Atas beredarnya rekaman itu, reaksi pemerintah persis seperti orang kaget kesrimpet kabel. Di satu sisi, Jaksa Agung Ghalib mengatakan percakapan seperti yang disiarkan antara lain oleh Panji Masyarakat, SCTV, dan ANTV itu tak pernah terjadi. Di sisi lain, Presiden Habibie, sebagaimana disebutkan oleh Menteri Sekretaris Negara Akbar Tandjung, menginstruksikan Panglima ABRI untuk mengusut kebocoran percakapan telepon itu. Logisnya: jika itu dianggap sebuah kebocoran, rekaman yang sudah tersiar itu benar.
Jika itu benar, setidaknya ada dua perkara yang tersangkut. Yang pertama soal keamanan. Jika percakapan seorang presiden bisa bocor, berarti penjagaan keamanan tak beres di sekitar Kepala Negara. Ini bisa menggambarkan betapa teledornya penjagaan keamanan pada umumnya di Indonesia sekarang, dan mungkin bisa menjelaskan kenapa konflik besar seperti terjadi dalam tragedi Ambon tak bisa ditangkal lebih dulu. Dinas intel Indonesia tampak amat ceroboh, mungkin karena bertahun-tahun biasa bekerja dengan hasil yang tanpa diuji. Mungkin pula sudah begitu merambahnya korupsi hingga apa pun bisa dibeli, juga rahasia negara. Kebocoran ini bisa dilihat punya efek positif, jika perlu ada dorongan untuk memperbaiki.
Tetapi bereaksi berlebihan juga tak tepat. Mengikuti isi rekaman itu, masyarakat umumnya tidak kaget dan meledak. Orang sudah menduga bahwa?seperti juga tampak dalam rekaman itu?pemerintahan Habibie tak bersungguh-sungguh menegakkan hukum, apalagi terhadap Soeharto. Masyarakat sejauh ini hanya geli melihat bagaimana acak-acakannya Presiden bekerja. Tapi mungkin itu juga bagian dari citra Habibie yang tidak seram, meskipun cara menggunakan kekuasaan untuk mengejar lawan politik, dengan pura-pura menegakkan hukum, sungguh mencemaskan. Betapapun, akhirnya ia memang tampak kurang becus, juga dalam menutup-nutupi diri.

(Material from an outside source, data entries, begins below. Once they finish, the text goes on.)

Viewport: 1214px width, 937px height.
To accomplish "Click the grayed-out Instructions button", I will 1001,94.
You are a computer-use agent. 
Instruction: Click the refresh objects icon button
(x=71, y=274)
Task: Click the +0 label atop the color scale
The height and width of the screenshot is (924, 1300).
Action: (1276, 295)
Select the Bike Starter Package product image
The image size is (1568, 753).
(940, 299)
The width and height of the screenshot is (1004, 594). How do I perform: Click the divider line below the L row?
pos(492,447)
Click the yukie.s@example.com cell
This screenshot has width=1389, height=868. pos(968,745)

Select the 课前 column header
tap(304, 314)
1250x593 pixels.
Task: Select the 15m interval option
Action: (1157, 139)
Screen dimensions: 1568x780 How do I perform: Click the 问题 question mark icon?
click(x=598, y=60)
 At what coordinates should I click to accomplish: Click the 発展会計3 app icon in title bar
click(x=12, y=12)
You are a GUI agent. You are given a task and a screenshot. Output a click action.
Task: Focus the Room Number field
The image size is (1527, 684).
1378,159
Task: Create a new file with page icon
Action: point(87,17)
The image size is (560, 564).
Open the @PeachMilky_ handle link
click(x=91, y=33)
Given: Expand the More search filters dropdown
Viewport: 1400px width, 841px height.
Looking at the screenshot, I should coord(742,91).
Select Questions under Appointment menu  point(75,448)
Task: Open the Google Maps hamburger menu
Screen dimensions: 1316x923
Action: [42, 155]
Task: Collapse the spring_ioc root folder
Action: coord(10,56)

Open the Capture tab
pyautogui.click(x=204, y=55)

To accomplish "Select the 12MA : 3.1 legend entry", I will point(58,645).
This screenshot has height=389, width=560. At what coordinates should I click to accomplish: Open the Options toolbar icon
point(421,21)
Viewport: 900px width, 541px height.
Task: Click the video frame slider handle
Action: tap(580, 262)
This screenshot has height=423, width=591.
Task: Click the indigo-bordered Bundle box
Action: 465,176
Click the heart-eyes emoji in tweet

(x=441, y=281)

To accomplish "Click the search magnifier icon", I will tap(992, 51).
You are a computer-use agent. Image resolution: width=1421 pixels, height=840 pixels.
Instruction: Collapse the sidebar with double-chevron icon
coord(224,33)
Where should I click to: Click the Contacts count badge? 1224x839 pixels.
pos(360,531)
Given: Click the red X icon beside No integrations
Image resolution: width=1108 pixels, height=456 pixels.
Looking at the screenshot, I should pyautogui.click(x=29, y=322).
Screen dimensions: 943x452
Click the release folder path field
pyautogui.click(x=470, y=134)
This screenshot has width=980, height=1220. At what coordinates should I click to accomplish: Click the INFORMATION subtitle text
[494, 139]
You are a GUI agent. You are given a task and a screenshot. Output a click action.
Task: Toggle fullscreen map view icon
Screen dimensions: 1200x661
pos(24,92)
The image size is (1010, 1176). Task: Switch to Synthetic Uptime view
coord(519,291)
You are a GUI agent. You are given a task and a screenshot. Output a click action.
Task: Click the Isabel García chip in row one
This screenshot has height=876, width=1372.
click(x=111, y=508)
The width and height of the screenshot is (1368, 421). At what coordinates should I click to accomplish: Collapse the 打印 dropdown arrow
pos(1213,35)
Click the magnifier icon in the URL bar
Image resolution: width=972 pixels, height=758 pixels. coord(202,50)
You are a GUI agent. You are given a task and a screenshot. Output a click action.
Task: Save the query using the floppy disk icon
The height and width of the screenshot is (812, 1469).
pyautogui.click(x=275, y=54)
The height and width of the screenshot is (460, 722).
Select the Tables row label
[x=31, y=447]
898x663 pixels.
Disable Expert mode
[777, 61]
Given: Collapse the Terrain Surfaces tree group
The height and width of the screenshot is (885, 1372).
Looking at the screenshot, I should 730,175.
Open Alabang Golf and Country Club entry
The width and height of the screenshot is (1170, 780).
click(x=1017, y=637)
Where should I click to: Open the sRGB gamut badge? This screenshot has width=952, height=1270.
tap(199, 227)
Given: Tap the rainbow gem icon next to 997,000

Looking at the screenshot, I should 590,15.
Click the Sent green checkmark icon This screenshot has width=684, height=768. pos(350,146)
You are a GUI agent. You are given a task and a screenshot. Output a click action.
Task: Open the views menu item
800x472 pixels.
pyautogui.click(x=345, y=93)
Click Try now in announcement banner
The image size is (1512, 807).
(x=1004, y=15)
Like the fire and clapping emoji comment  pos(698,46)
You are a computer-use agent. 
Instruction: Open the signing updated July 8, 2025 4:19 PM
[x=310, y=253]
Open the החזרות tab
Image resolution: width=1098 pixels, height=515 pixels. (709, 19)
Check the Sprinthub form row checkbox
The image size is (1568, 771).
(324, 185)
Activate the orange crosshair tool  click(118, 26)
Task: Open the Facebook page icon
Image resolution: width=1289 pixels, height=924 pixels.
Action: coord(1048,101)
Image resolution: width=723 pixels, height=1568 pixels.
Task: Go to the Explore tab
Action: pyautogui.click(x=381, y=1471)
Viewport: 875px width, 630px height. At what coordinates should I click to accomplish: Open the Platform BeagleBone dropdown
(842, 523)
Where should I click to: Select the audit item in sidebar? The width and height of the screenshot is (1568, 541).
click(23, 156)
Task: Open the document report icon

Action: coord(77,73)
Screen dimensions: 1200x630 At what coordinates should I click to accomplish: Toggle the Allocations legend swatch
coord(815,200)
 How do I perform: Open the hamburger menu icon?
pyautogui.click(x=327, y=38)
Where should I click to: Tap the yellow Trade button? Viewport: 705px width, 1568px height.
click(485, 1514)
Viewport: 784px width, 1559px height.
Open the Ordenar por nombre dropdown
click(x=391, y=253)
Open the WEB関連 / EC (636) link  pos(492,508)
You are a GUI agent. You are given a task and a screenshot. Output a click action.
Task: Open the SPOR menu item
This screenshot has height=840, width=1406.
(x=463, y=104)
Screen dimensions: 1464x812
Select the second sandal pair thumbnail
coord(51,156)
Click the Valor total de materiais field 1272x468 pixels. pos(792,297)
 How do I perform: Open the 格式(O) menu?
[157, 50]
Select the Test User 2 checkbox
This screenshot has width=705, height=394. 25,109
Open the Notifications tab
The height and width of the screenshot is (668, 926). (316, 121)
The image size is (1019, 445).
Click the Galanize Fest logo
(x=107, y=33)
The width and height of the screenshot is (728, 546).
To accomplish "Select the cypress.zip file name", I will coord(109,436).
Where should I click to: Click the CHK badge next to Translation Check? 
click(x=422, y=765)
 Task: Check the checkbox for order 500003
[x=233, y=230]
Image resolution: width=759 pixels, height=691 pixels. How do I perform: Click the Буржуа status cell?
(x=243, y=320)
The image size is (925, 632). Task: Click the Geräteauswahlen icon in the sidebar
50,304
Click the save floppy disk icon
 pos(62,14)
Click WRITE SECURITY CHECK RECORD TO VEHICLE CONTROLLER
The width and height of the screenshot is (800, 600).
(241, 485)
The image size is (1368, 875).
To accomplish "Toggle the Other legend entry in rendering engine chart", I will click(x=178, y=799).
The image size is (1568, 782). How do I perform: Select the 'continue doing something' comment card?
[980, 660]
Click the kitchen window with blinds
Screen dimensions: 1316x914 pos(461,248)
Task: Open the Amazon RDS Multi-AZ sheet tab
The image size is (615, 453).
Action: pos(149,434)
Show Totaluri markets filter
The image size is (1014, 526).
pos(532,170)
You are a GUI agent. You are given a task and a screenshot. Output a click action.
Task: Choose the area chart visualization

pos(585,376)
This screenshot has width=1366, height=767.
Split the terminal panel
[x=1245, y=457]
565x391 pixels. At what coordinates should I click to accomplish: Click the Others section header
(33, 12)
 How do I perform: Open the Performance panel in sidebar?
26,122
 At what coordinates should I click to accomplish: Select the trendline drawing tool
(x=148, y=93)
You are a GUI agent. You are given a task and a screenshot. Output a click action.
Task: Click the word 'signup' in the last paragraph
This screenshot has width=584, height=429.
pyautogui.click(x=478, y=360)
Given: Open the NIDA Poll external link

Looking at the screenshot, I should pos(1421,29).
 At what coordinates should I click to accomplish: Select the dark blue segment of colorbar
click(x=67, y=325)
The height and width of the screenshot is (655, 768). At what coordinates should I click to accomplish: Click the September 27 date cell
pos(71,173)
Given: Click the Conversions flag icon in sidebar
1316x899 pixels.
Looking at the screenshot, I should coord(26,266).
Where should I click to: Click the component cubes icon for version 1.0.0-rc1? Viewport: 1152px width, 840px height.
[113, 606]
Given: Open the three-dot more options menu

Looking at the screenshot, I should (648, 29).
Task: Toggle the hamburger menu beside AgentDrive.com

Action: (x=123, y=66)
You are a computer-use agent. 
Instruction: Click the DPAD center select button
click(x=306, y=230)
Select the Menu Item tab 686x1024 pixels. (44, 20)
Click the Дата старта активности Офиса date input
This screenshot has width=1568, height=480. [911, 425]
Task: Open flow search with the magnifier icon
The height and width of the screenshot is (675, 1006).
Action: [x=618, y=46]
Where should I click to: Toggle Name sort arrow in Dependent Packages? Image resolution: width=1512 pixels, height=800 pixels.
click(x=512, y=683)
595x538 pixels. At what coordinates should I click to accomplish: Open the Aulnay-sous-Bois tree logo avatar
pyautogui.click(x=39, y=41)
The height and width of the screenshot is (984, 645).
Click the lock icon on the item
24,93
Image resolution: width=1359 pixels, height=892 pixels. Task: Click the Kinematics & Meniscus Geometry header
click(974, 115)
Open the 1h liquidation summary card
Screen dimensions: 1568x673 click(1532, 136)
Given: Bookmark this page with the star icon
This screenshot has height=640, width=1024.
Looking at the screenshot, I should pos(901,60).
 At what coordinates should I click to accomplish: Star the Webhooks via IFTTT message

Yang kedua, kasus ini menyangkut perkara hukum dan sikap etis. Jika ditelaah lebih jauh, penyiaran sadapan percakapan telepon itu merupakan skandal yang bermuka dua. Yang pertama, soal hukumnya. Menyadap pembicaraan telepon boleh disamakan dengan mencuri, atau membuka surat orang tanpa izin. Ada dua perbuatan yang terlarang: menyadap tanpa hak dan membeberkan isinya. Pelanggaran ini sama dengan melanggar hak asasi akan "kemerdekaan dan rahasia dalam surat menyurat yang tak dapat diganggu gugat, selain atas perintah hakim atau kekuasaan lain berdasarkan undang-undang". Ini juga bisa digolongkan melanggar Undang-Undang No. 3 Tahun 1989 tentang telekomunikasi, serta merupakan kejahatan tentang membuka rahasia yang diatur dalam Kitab Undang-Undang Hukum Pidana. Dan kalau mau dipaksakan lebih jauh, itu tergolong kejahatan membocorkan rahasia negara, sekalipun akan sukar membuktikannya.
Sisi yang kedua menyangkut sikap etis. Terlepas dari cara perolehannya yang tak sah, isi percakapan telepon itu?seperti dikatakan di atas?mengukuhkan apa yang diduga khalayak selama ini. Ternyata pemeriksaan kejaksaan terhadap mantan presiden Soeharto itu diatur takarannya sebatas yang diperlukan untuk menenteramkan hati masyarakat saja. Selain itu, rupanya beberapa pengusutan kasus korupsi hanyalah alat untuk melumpuhkan lawan-lawan pribadi penguasa dan kelompoknya. Tidak salah lagi, ternyata wibawa hukum diabdikan untuk melayani tujuan politik penguasa. Inilah barangkali yang dianggap membahayakan kepentingan umum.
Dari sudut ini, yang dilakukan majalah, stasiun televisi, dan radio dengan rekaman itu masih dapat dipertanggungjawabkan. Tapi ini tak berarti majalah ini menyetujui jika atas nama kepentingan umum, siapa saja?media massa ataupun dinas intelijen?dapat menyadap apalagi menyiarkan percakapan telepon orang lain, termasuk percakapan pribadi seorang pejabat. Kejadian ini justru harus mendorong agar ada undang-undang yang lebih ketat, hingga hanya dengan izin tertulis pengadilanlah dinas intel polisi, tentara, atau yang lain, dapat memantau komunikasi orang lain: percakapan telepon, pesan di alat penyeranta (pager), e-mail, dan surat-surat. Selama Orde Baru, pelanggaran hak asasi yang satu ini dilakukan dengan tak semena-mena. Sekarang harus diakhiri.